It's a convenient enough place to act independently. Recycling is not a lot of money in the big picture; about $32 million annually. But Walker's proposal is another slap in the face to the environment and local governments among others that are far more significant. Most of those are already done deals, in spite of anything that was said in two-minute increments at public hearings on the state budget.
Maybe the recycling stuff was giveaway item all along.
Never mind the draconian cuts to school districts, medical assistance to the poor, shared revenue to local governments or cuts to higher education. Forget about the rush to pass tax cuts to corporations and big, wet kisses to Wisconsin Manufacturers & Commerce like gutting consumer protections in tort law and other measures that were taken up in a special "jobs session" of the legislature first and had little to do with jobs.

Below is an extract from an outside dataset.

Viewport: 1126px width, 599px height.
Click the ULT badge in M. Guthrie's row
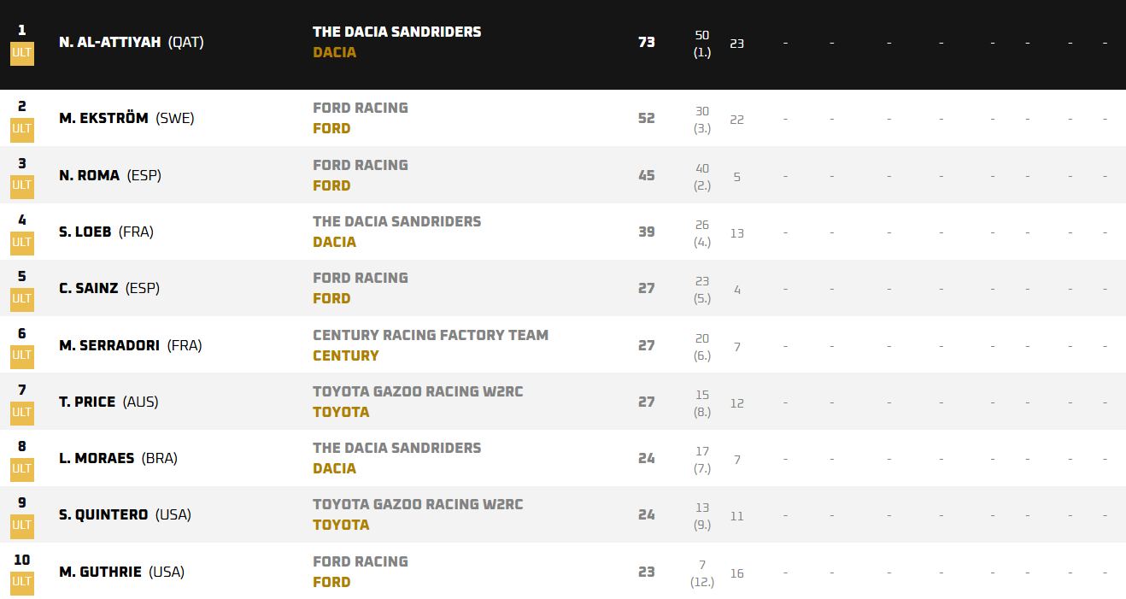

Don't worry about the hundreds of millions of dollars and thousands of jobs that Walker eschewed by refusing a high-speed rail link – money that will now go elsewhere and that he's already trying to recover a bit of for some needed rail work that would have been included. Pay no attention to the hundreds of millions of dollars that will be sucked out of local economies by Walker's extremist agenda. Ignore taking hundreds of dollars each out of the budgets of low-income households via cutting the Earned Income Tax Credit and new charges for medical care that they already can't afford to in order help pay for tax cuts to the more well off, when they run out of loopholes.

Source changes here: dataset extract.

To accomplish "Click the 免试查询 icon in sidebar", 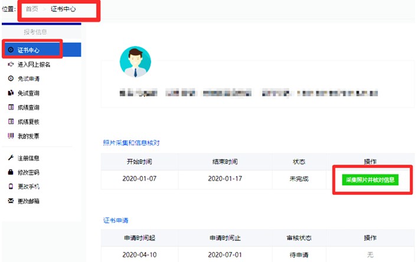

But the matter of giving Wisconsin's people something to think about every couple of weeks when they take their glass, plastic, newspapers, batteries and used motor oil out to the curb might be different. Tossing a couple of million tons of recyclable materials into landfills every year instead of sending them back for productive uses isn't something that only comes up at budget time. It's something we teach our kids and that we believe in. It's something that extends the life of landfills and conserves natural resources. It even provides jobs. And maybe all of that turns out to be a little too much for some of the more shaky members of the GOP caucus to get behind, especially since gutting recycling isn't a very smart thing to do anyway.
But it's important to remember that these folks have done a lot of damage already and it takes a serious case of either amnesia or Stockholm syndrome to look past it. As tone deaf as the guv's recycling proposal really is, it's hardly worth a bullet point in a lengthening rap sheet of impudent initiatives since January. Hundreds of thousands of people didn't show up at the capitol to talk about recycling and tens of thousands of people wouldn't have signed recall petitions over it, either. Republican legislators are the people who have been making it all possible and in fact, their amazing ability to work with this governor has made a lot of people think that gridlock is something Wisconsin should now be aspiring to reach.
It will be wonderful if enough Republicans are willing to pose for holy pictures with recycling containers and local officials between now and July to save a pretty good way of doing things. While simply abstaining from vandalizing a successful program may seem like relatively dubious accomplishment, it looks impressively reasonable in comparison to a host of other actions in the Fitzgerald-led houses of the Wisconsin legislature and the gubernatorial term of Scott Walker.
But let's not confuse simply "not screwing something else up" with real progress, legislative leadership or political courage. It's none of those things. Wisconsin agreed on recycling and established it as an ethic more than two decades back. That's when the real leadership was shown.